PASSAGE:
>>>

Setting goals and sticking to them, with Sebastian McBurney

What’s the best approach to making the most of the transition program years?

For Sebastian McBurney, the answer is simple: just act like being a transition student is your job.

“You have to show up, sign in when you arrive, participate as much as you can, and then say goodbye before you leave,” said McBurney.

By treating the transition program like a job, McBurney gained experiences that helped him define important goals for his life. His list included finding a job at a business he liked, earning his driver’s license, living independently, and setting up a savings account. Achieving any one of those goals would be impressive—but McBurney has done them all.


Saying “yes” to every opportunity

McBurney, age 20, will graduate this spring from the Community Transition Program (CTP) in Springfield, Oregon. He feels ready for the change, knowing that during his years as a transition student he said yes to every opportunity that came his way.

<<<

SUPPLIED INFORMATION:
>>>

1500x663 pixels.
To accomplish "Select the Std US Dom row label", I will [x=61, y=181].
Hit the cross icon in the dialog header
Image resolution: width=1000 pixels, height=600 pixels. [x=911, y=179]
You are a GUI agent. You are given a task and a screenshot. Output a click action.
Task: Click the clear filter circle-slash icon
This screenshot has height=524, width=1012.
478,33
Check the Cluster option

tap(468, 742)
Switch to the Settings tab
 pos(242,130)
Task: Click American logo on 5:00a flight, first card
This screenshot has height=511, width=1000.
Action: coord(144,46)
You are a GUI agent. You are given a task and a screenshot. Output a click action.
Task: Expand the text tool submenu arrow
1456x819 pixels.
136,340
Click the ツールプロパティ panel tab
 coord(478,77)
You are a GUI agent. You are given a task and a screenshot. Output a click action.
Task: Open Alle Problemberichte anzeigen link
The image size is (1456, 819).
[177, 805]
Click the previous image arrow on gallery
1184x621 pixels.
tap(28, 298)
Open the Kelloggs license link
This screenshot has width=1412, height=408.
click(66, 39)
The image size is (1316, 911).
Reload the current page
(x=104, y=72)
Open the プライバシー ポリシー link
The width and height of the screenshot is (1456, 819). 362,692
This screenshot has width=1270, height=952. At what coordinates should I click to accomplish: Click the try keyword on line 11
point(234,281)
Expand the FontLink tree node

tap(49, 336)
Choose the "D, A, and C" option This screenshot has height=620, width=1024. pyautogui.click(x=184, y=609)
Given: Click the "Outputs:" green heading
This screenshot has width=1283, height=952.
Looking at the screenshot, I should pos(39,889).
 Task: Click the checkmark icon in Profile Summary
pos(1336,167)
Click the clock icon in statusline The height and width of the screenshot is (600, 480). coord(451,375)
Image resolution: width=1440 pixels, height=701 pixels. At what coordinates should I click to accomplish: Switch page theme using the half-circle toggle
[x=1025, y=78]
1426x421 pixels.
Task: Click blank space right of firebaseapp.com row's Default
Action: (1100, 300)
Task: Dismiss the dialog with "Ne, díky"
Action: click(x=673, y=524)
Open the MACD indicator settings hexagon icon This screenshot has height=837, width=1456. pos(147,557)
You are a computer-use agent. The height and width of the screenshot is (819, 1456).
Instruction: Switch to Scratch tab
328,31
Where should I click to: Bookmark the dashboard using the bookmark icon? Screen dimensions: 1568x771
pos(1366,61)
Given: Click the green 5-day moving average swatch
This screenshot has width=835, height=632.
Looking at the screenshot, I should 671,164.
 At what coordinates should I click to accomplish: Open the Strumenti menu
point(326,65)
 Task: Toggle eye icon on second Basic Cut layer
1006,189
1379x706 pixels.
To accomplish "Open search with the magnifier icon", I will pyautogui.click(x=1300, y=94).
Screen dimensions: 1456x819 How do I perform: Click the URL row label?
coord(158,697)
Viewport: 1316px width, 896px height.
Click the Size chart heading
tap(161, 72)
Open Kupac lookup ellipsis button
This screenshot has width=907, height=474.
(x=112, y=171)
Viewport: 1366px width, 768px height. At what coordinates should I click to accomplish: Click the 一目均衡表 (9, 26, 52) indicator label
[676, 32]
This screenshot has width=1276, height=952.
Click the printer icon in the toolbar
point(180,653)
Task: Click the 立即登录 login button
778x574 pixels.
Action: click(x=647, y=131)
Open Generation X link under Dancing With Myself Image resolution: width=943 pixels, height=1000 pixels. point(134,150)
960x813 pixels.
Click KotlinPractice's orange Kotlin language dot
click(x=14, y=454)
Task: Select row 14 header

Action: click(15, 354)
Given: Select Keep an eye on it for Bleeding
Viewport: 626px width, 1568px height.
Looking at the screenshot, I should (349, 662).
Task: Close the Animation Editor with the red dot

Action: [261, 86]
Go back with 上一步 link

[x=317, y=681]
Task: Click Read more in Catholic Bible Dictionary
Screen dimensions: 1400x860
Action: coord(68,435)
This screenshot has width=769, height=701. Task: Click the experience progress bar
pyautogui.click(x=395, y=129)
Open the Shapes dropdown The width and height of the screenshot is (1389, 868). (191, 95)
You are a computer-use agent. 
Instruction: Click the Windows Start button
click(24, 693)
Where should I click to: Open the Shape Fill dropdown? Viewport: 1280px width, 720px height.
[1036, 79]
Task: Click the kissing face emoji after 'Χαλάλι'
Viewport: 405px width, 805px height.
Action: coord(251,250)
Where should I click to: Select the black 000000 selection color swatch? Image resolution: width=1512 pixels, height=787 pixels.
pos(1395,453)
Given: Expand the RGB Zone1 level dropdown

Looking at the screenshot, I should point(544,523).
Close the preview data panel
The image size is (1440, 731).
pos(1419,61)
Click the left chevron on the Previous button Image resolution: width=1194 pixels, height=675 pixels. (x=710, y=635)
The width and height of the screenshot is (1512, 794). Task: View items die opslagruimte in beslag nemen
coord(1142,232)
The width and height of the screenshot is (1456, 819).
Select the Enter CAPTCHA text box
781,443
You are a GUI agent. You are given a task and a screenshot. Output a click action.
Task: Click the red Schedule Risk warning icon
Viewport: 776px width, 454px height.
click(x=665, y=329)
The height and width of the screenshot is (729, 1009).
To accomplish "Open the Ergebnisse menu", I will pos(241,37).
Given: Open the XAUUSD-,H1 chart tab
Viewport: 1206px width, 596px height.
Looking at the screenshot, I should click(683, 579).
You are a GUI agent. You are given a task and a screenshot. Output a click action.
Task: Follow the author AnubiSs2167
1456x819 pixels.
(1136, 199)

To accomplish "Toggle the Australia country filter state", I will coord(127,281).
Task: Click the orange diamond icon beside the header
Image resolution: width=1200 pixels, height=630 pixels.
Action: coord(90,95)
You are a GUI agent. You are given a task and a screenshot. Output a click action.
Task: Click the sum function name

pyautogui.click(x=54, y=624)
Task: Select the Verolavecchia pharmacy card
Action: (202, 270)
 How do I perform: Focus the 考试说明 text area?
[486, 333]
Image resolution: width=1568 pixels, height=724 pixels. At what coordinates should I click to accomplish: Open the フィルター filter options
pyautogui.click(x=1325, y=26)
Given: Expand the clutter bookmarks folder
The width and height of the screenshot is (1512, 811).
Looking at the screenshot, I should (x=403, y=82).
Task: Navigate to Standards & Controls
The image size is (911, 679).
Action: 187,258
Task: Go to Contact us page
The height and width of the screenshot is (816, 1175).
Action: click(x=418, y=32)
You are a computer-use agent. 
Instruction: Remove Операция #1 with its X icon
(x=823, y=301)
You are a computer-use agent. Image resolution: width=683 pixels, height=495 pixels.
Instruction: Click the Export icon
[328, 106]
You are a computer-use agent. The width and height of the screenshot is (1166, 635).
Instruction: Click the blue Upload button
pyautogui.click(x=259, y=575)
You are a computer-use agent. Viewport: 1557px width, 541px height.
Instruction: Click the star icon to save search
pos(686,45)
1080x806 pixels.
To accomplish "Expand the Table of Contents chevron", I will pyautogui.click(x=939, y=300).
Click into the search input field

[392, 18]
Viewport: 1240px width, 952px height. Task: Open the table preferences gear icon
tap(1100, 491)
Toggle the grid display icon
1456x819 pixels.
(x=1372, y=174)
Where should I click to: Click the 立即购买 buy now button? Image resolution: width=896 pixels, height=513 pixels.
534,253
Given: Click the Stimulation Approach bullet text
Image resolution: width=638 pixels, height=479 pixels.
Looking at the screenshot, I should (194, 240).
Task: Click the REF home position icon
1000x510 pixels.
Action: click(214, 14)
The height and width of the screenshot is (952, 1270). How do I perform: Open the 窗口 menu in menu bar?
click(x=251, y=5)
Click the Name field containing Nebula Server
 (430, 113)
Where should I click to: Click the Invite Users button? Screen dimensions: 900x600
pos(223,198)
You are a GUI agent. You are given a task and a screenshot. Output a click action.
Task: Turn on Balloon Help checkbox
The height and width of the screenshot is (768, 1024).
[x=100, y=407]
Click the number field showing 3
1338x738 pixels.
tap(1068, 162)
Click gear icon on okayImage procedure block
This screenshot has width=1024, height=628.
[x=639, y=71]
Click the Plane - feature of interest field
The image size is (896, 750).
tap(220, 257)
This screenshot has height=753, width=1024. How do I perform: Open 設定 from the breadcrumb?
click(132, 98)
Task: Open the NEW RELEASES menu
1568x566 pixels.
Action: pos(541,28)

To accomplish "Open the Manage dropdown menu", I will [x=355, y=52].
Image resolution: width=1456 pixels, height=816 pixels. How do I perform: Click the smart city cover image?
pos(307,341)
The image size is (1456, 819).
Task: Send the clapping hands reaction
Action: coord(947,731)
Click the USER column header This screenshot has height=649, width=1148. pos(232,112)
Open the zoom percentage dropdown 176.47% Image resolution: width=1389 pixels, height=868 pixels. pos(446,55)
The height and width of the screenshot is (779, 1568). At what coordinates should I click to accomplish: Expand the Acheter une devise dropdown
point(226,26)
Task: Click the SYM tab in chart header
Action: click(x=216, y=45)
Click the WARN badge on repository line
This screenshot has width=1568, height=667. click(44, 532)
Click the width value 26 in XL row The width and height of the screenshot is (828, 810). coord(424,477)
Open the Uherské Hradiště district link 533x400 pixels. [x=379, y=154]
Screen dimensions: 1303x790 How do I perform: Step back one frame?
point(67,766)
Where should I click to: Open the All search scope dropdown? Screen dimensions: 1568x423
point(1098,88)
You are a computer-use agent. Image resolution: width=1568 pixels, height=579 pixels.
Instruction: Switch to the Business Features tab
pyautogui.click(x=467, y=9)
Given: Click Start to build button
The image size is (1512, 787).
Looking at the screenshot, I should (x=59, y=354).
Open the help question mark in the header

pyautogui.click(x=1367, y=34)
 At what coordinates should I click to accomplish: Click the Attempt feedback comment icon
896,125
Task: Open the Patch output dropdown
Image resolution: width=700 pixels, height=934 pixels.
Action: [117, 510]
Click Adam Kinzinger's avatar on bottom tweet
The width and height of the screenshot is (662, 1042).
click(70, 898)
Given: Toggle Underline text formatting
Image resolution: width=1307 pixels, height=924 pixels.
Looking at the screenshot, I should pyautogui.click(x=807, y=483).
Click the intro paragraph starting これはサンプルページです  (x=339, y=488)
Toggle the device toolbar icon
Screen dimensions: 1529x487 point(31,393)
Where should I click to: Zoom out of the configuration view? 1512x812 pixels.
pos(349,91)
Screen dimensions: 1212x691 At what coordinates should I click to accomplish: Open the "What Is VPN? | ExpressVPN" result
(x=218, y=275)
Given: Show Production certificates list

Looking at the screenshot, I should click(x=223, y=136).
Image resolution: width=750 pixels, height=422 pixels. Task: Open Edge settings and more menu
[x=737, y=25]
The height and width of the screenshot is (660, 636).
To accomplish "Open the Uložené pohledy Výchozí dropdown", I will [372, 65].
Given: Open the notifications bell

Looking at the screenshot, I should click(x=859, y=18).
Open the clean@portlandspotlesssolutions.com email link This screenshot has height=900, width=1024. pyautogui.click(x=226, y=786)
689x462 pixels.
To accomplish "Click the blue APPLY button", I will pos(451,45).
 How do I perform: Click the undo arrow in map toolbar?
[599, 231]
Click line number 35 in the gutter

<<<

WHAT TO PRODUCE:
In the profile of Sebastian McBurney, in which city and state is the transition program he will graduate from this spring?

SOLUTION FOR THIS TASK:
Springfield, Oregon